WORK TASK A:
In the article on NSAIDs and atrial fibrillation, how many study participants developed AF during the follow-up period?
WORK TASK B:
Pick up the article on NSAIDs and atrial fibrillation after its last sentence and carry it forward.

TEXT UNDER STUDY:
NSAIDs May Increase Risk of Atrial Fibrillation in Older Patients

April 11, 2014
Jackie Syrop

Usage of prescription nonsteroidal anti-inflammatory drugs may increase the risk of atrial fibrillation in older patients, according to the results of a long-term study.

Usage of prescription nonsteroidal anti-inflammatory drugs (NSAIDs) may increase the risk of atrial fibrillation (AF) in older patients, according to a study in the Netherlands.

The study, by Bruno Stricker, MB, PhD, and colleagues at Erasmus Medical Center in Rotterdam, analyzed data from more than 8,400 people, who were being followed by the Rotterdam Study. Since 1990, this study has been following the health of people 55 years and older living in one area of Rotterdam. The results were published in the online journal BMJ Open on April 8, 2014.

During the follow-up period of nearly 13 years, 857 of the study participants developed AF. Current, chronic users of NSAIDs had a 76% higher risk of AF than never users. The risk remained after researchers controlled for age, sex, and heart problems. For people who used NSAIDs within the previous month, the risk for AF rose to 84%.

According to the researchers, the results of the study suggest that “the increased risk occurs shortly after starting treatment and may disappear over time.” One reason might be because those with symptoms may have discontinued their drug use.

Even though risk appeared to be higher with larger doses of prescription NSAIDs, the trend was not significant.

DATA BLOCK:

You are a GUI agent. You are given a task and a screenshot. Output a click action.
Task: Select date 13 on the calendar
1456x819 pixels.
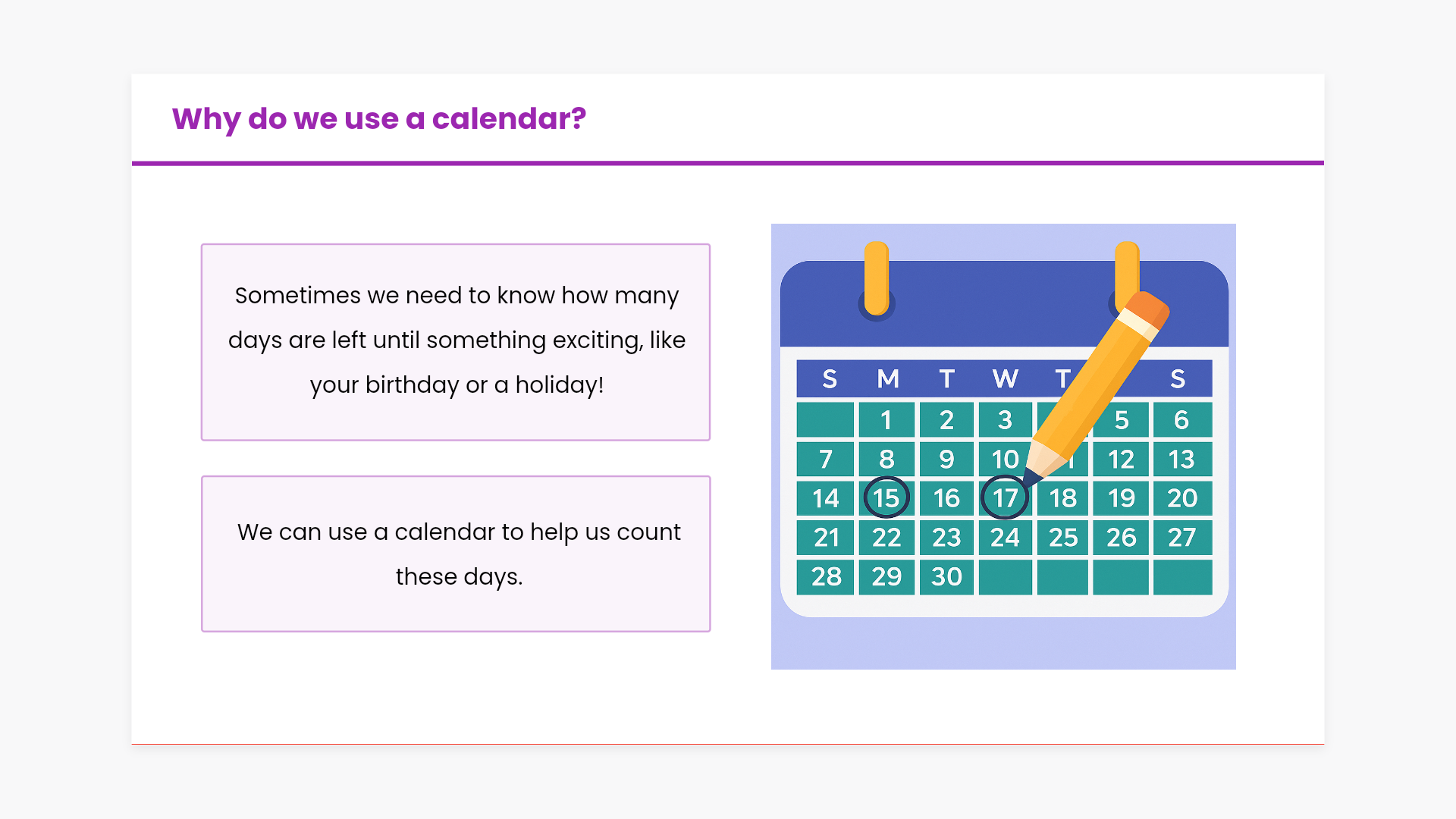(1181, 460)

ANSWER A:
857 participants developed AF.

ANSWER B:
Stricker believes the association between AF and NSAIDs suggests a cause-and-effect relationship and hypothesized that prescription NSAIDs may be linked with fluid retention, leading to a rise in blood pressure. However, the need to take prescription-strength NSAIDs may also suggest underlying inflammation, which raises the risk of AF.

The study is only able to show an association between prescription NSAIDs and increased risk for AF because it did not examine the use of nonprescription NSAIDs.

In response to the study, Steve Scarff, the director of Regulatory and Scientific Affairs at the Australian Self Medication Industry, wanted to reassure consumers of their use of over-the-counter NSAIDs.

“Importantly, this study did not demonstrate any increase in AF risk in patients who were currently using an NSAID for fewer than 15 days,” Scarff said in a statement. “This duration is much longer than the recommended use of any over-the-counter NSAID.”

The researchers suggest further studies to investigate the reasons behind the association between NSAIDs and AF.